Orange you glad I didn’t say banana?
It’s always refreshing, and a little unexpected, to see bright oranges piled up at the entrance of the produce aisle just as the chilly grip of December and January is holding so tightly onto the Northstate. The presence of Jerry Weece’s wooden orange stand in a field just south of Costco, with bright mesh sacks of oranges and mandarins hanging across the front, is an equally surprising sight. The 60-year-old Weece, a friendly, good-natured merchant who used to work as security officer “down south,” moved to Magalia in ‘91 to be with his dad. After four years of working in the Paradise Post mail room, Weece has fallen on hard times.
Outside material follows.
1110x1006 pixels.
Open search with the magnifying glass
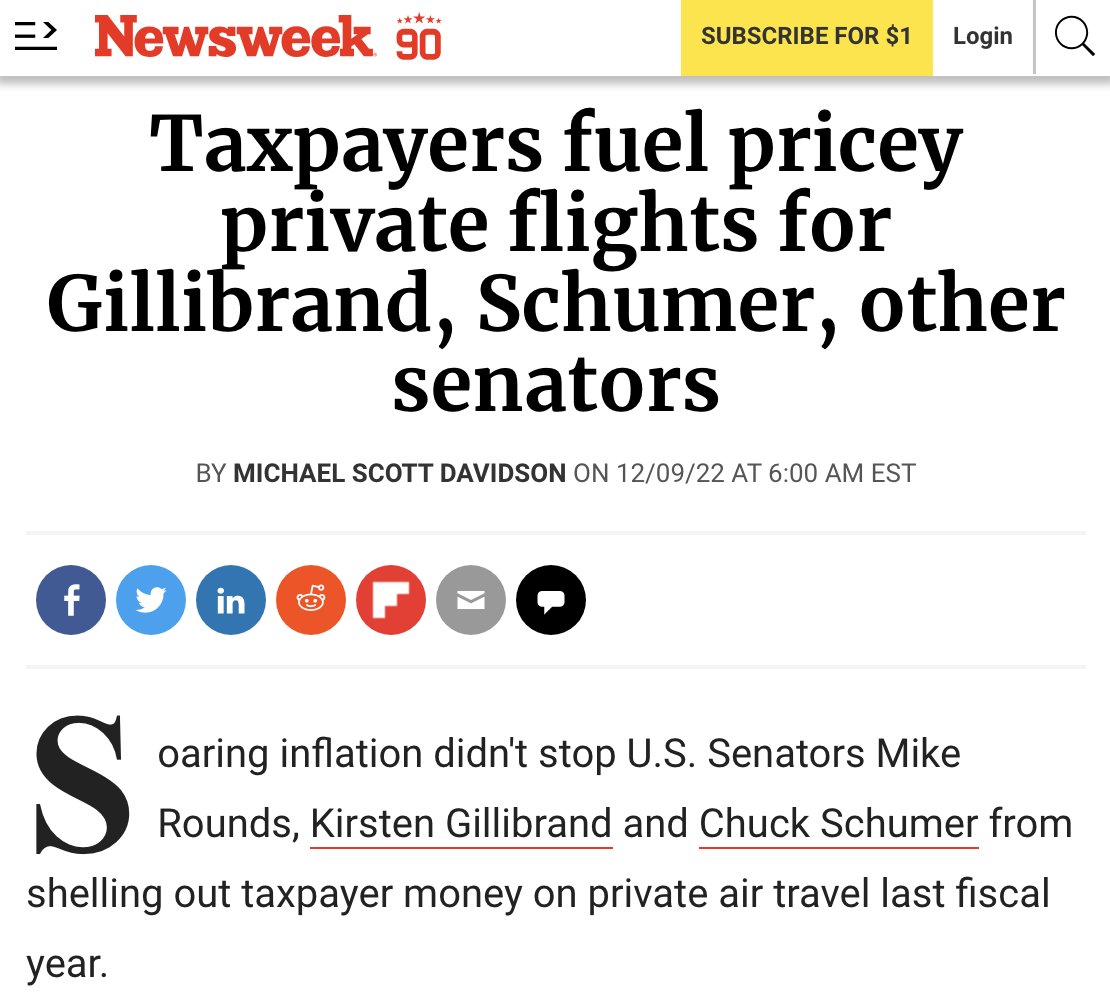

Parked just behind the orange cart, decorated with red, white and blue ribbons and cut-out letters spelling “EXPLORER” across the front, is the R.V. he and his partner, a fellow Vietnam vet, call home.
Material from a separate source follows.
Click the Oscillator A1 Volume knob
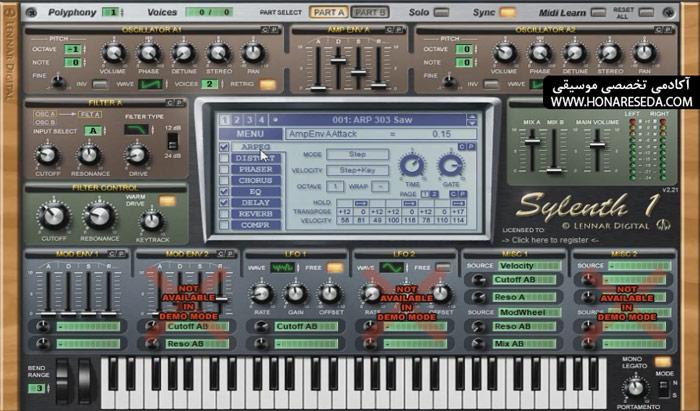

It’s been really bad here during this rain. Before Christmas it was murder. For two or three weeks there we moved about $3,000 worth of product.
How bad has it been during the rains?
I’ve probably sold 12 [bags] since the rain started.
How’d you get into this business?
My partner and I were parked down the street for a while. We wanted to work here.
You were living in this field?
Does anyone hassle you?
We have permission to be here. The cops used to hassle us. [Now] the city hassles us. [They] keep movin’ us on.
Where do you get the oranges?
[Vollendorf Orchards] out of Oroville.
Why should people come here instead of the grocery stores up the street?
Here it’s $8 for a 10-pound bag of mandarins [$6 for oranges]. There, it’s $5-$6 for a three-pound bag. We’re a little cheaper.
Anything rhyme with orange?
Only thing I can think of is Agent Orange, from over in ‘Nam. My partner’s full of it. From ‘63 to ‘65—I was there [in the Army] for almost three years. My partner for almost 10 years.